Each day we processed another piece of the pain that is unique to families dealing with mental illness, until our insides mirrored the ache of the barren land outside; we felt its dryness in our throats, the unsaid words caught inside.

Marla, the group facilitator, went around the circle asking each couple how they might connect and heal after the day’s draining experience. Mark’s wife suggested that they take a drive through the desert, and suddenly we all felt the air suck out of the room as he answered in a hollow, distant voice, “Oh no…the desert depresses me…it’s so desolate…”

The room collectively caught its breath, and we held the silence reverently. No one expected it, least of all from stoic Mark, but once the words were out, we could not un-see the image.

The sadness and the endlessness became the sound and feel of galus. The aching longing of that desert, soaked with echoes of the pain within it, became the symbol of our national angst, mixed with the overarching pain of an entire world, estranged from its G-d. That desert is where my mind goes when I try to hold the vacuous, endless stretch of galus, peppered with glorious, deeply hued moments of beauty.
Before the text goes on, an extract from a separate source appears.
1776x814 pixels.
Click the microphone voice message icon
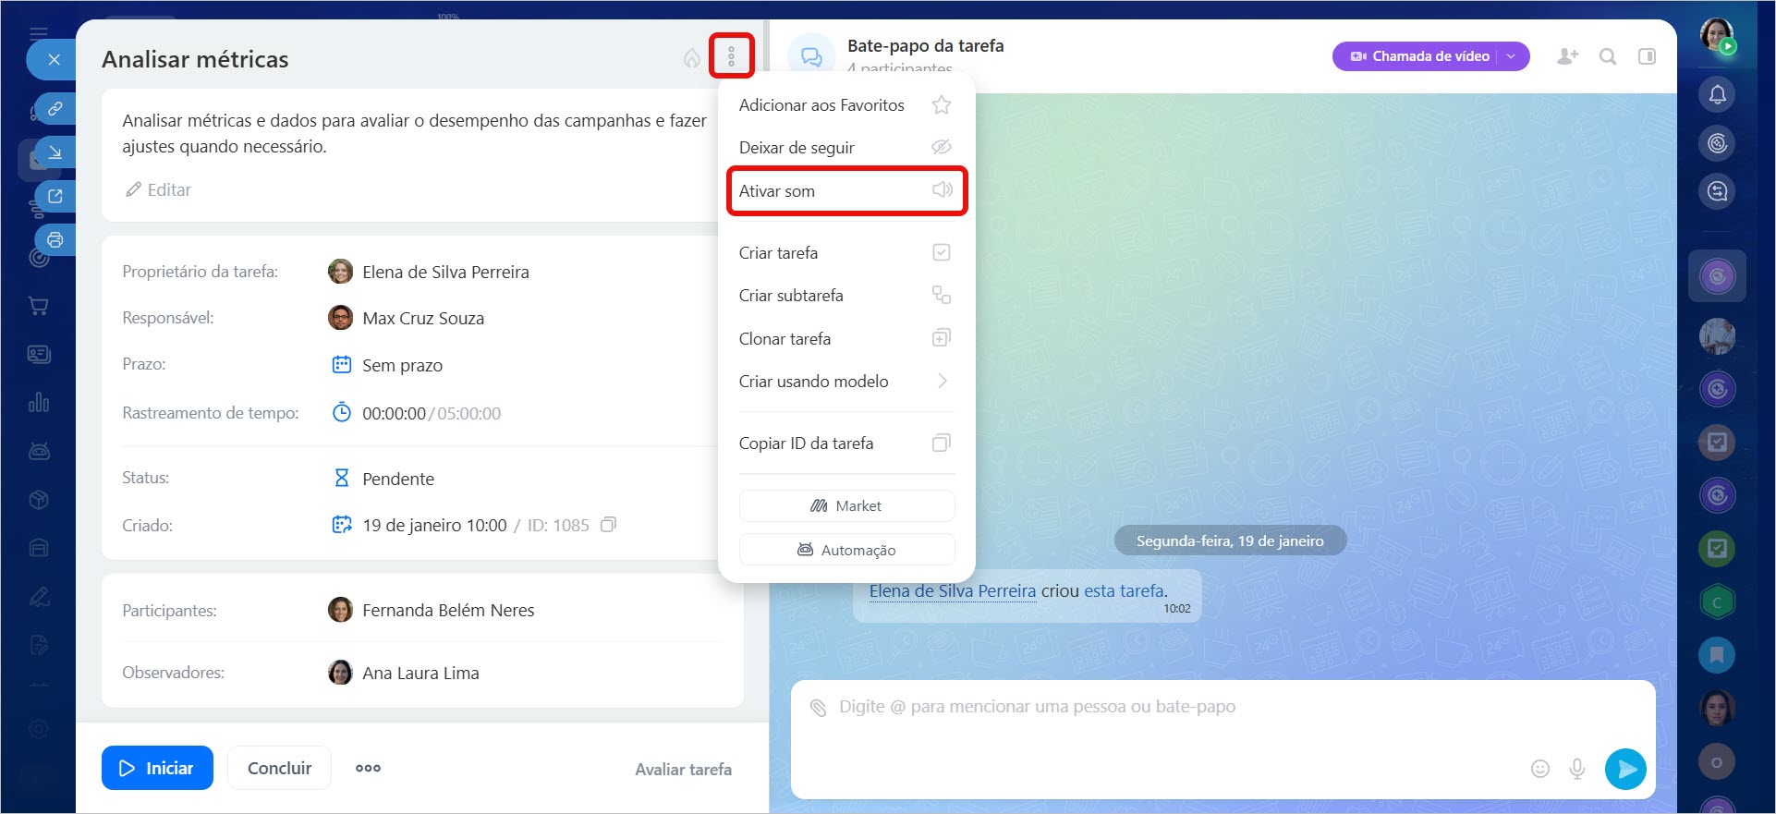(1577, 768)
It is what I see when I think about a deeply lost world trying to find its way and the beauty that comes from that struggle.

I think about the cactus plant, cousin to the national fruit of the “am k’shei oref,” and his upright back and stiff neck, which survives by retaining water in its thick skin.

I think about pain, about strength, about beauty, but mostly I think about longing, as vast as the open desert road.